Requirement ::
Find each line in the items below that contains the word "Task", and copy those lines in full.

Record set ::

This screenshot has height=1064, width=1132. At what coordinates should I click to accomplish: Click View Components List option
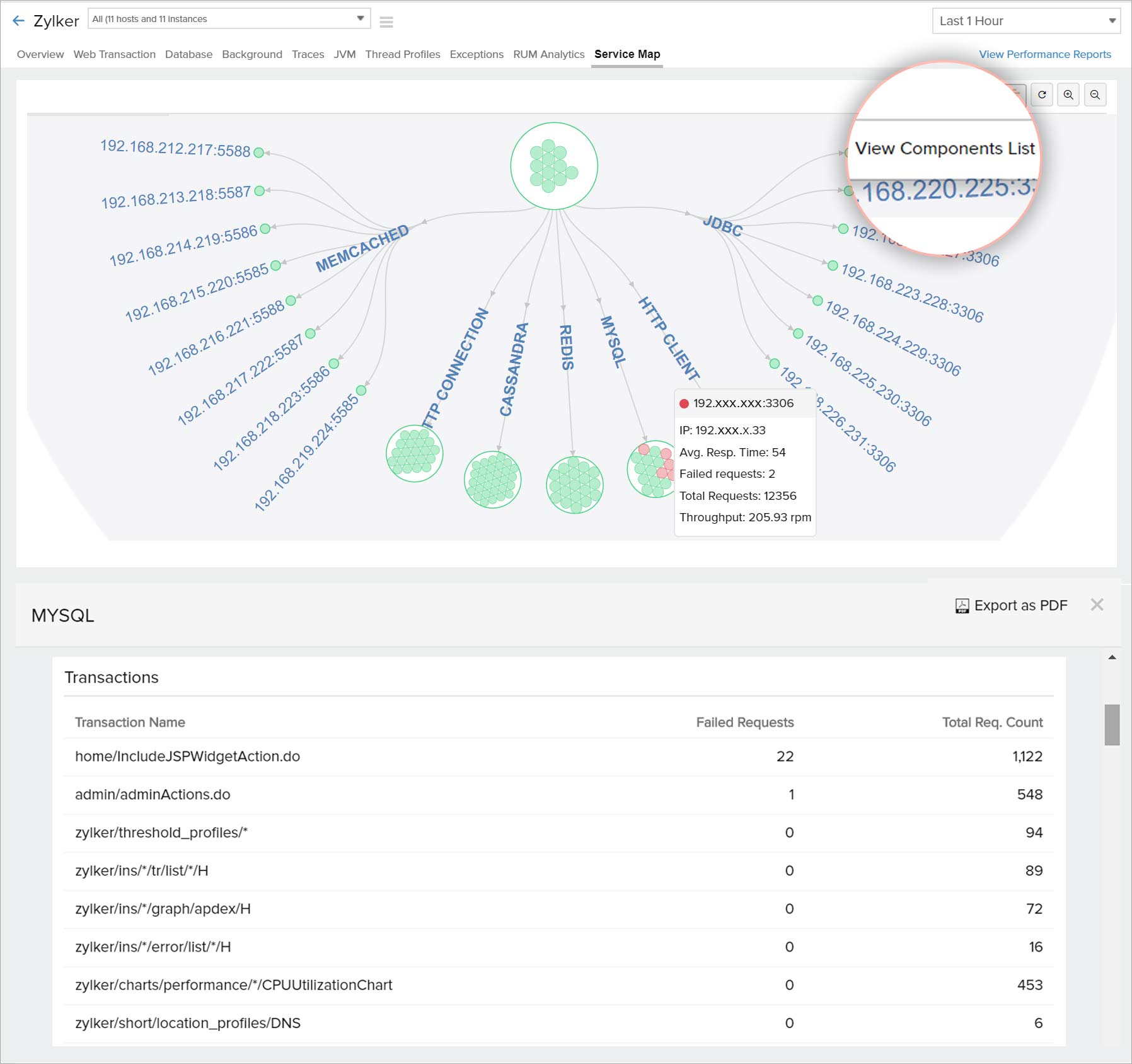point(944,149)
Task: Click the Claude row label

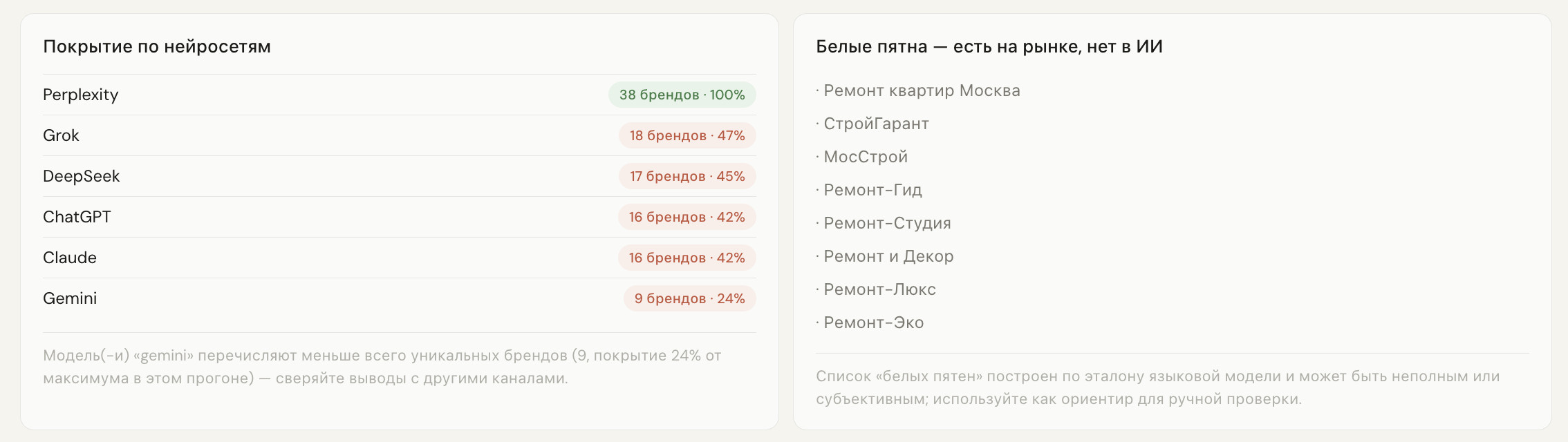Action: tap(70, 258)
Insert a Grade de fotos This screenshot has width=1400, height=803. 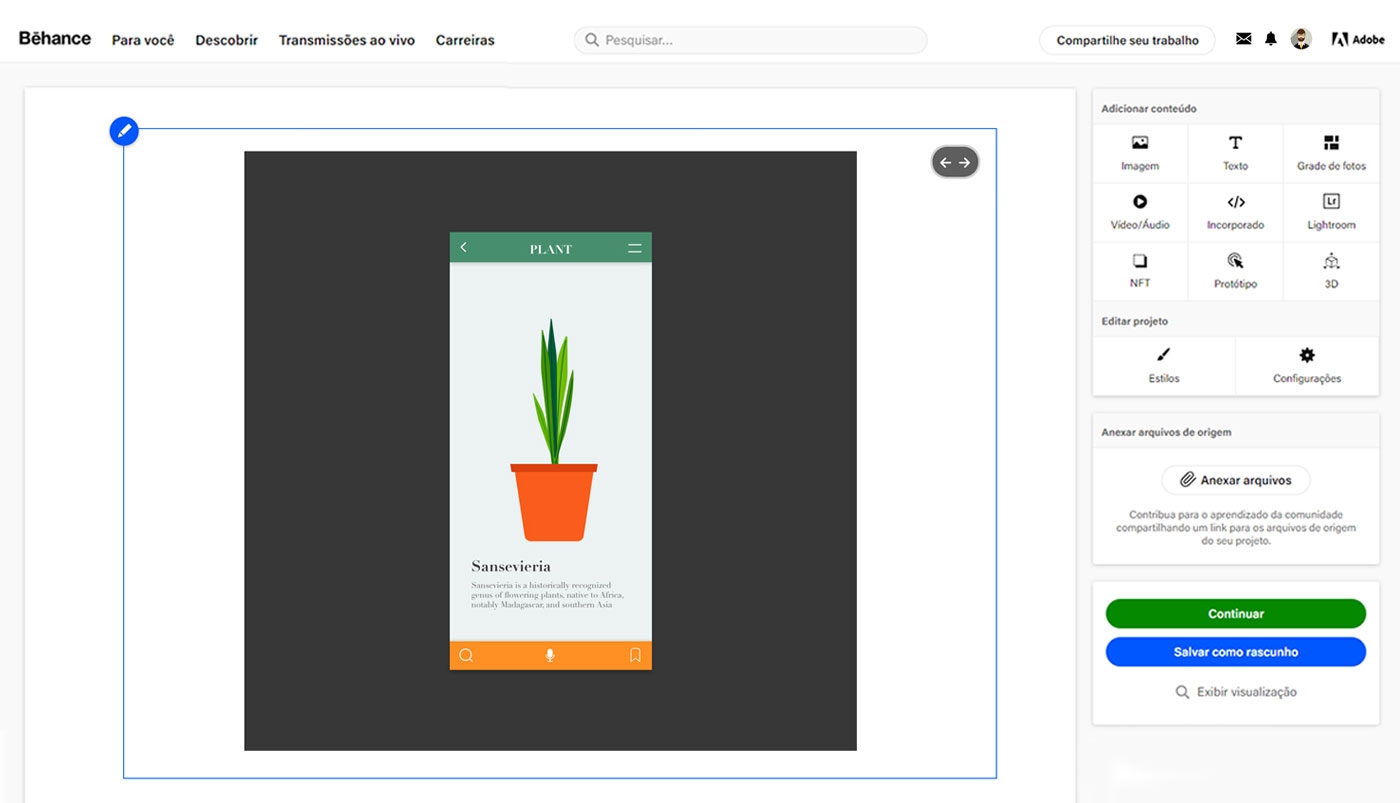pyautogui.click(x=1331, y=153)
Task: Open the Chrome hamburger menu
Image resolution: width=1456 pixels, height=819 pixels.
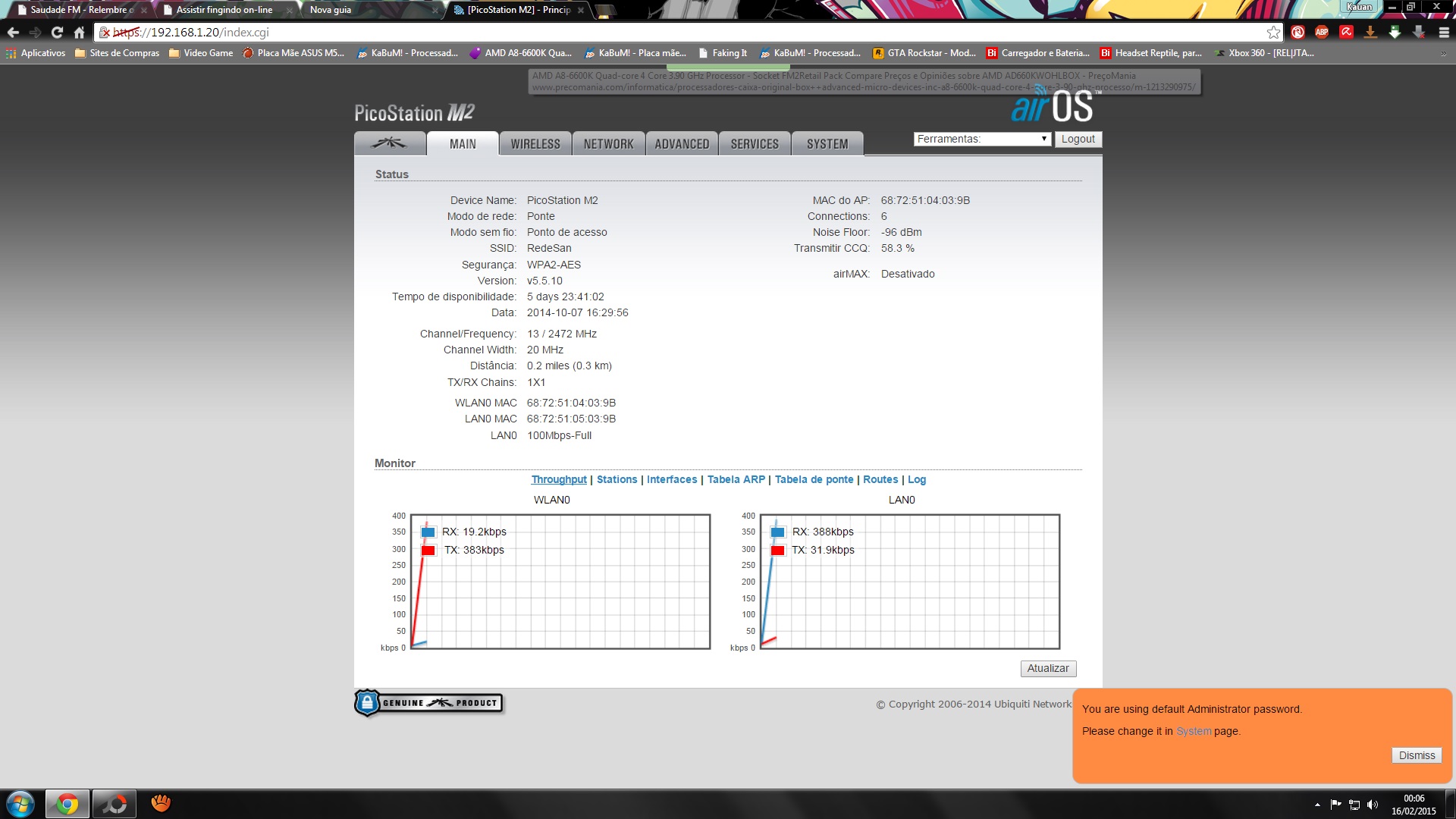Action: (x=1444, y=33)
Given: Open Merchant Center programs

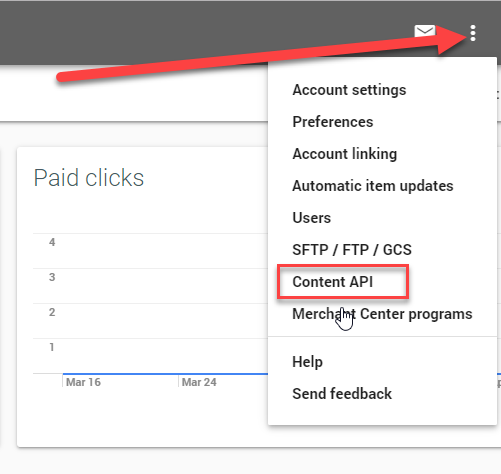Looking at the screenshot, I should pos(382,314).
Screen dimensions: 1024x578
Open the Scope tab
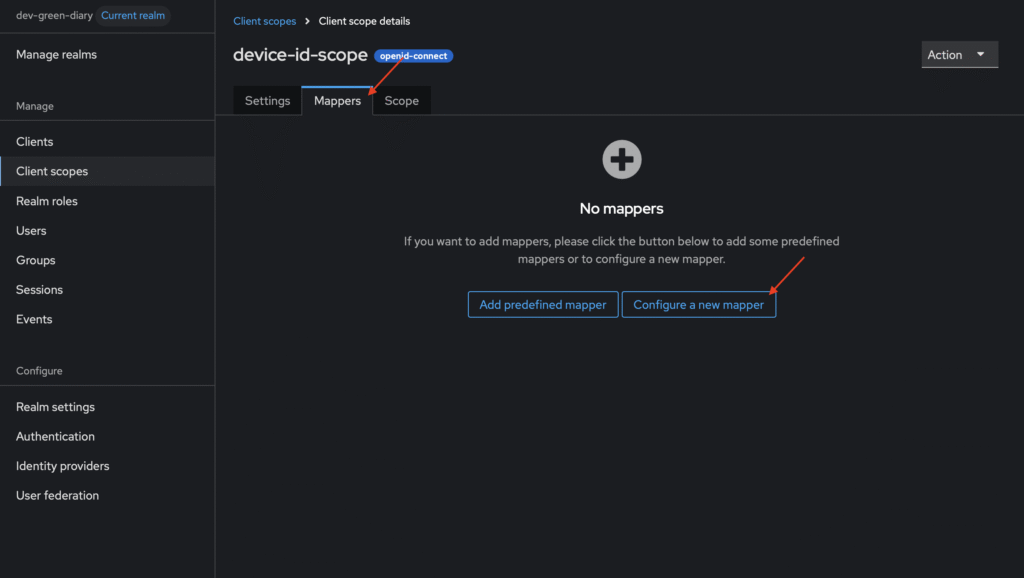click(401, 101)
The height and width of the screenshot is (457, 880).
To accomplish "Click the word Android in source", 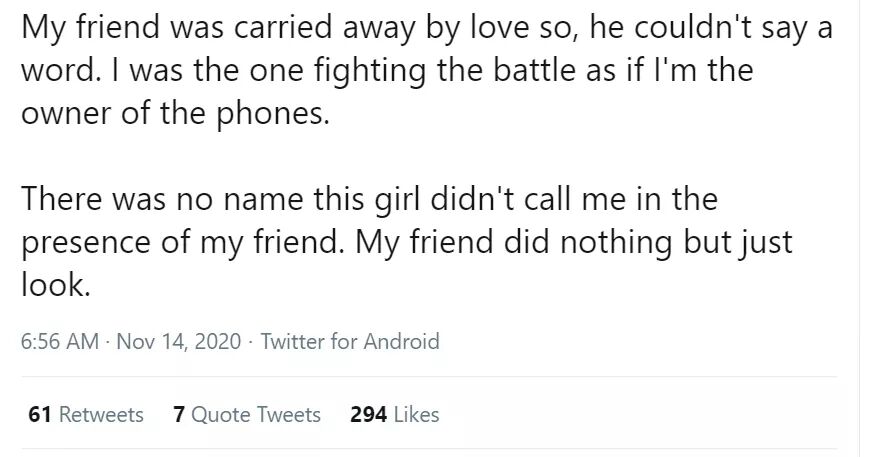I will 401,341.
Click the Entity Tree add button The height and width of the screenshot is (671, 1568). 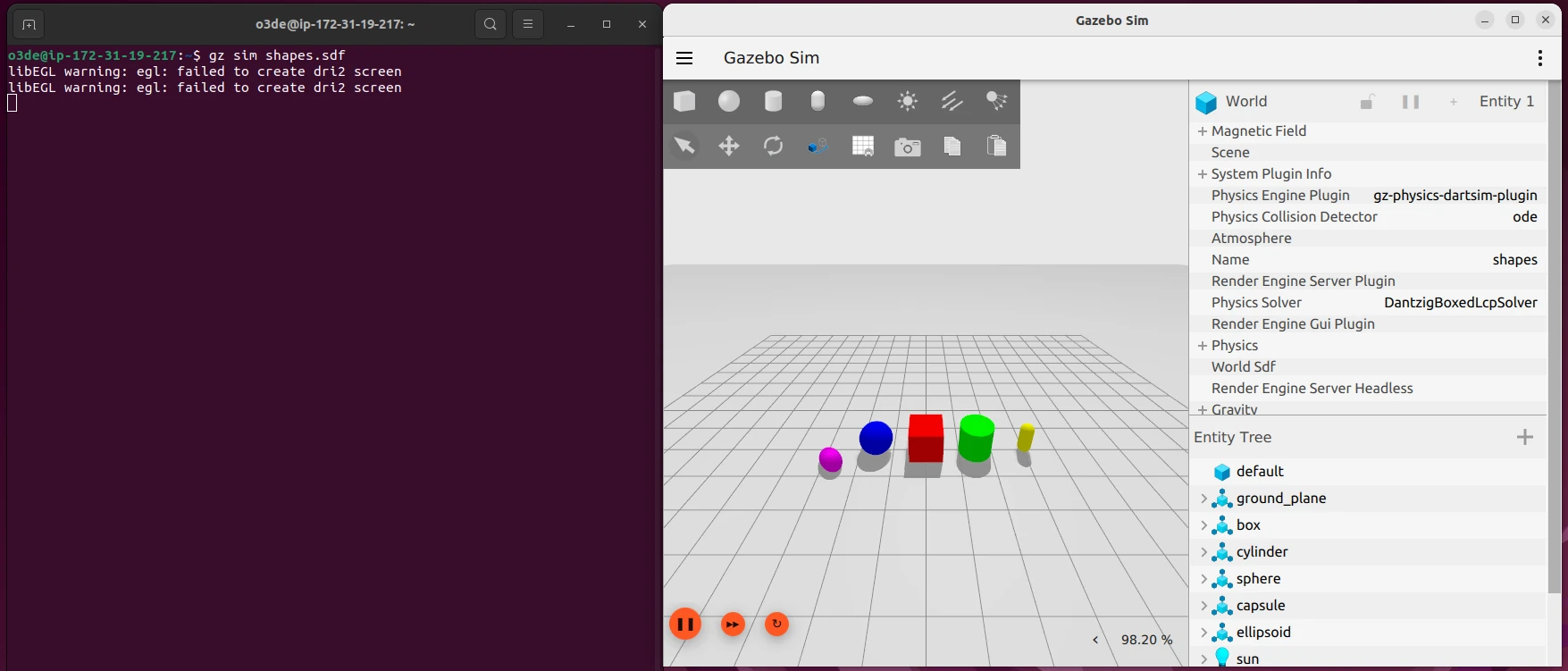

Solution for this problem ::
Task: Click the Claude row label
Task: Open the Chrome hamburger menu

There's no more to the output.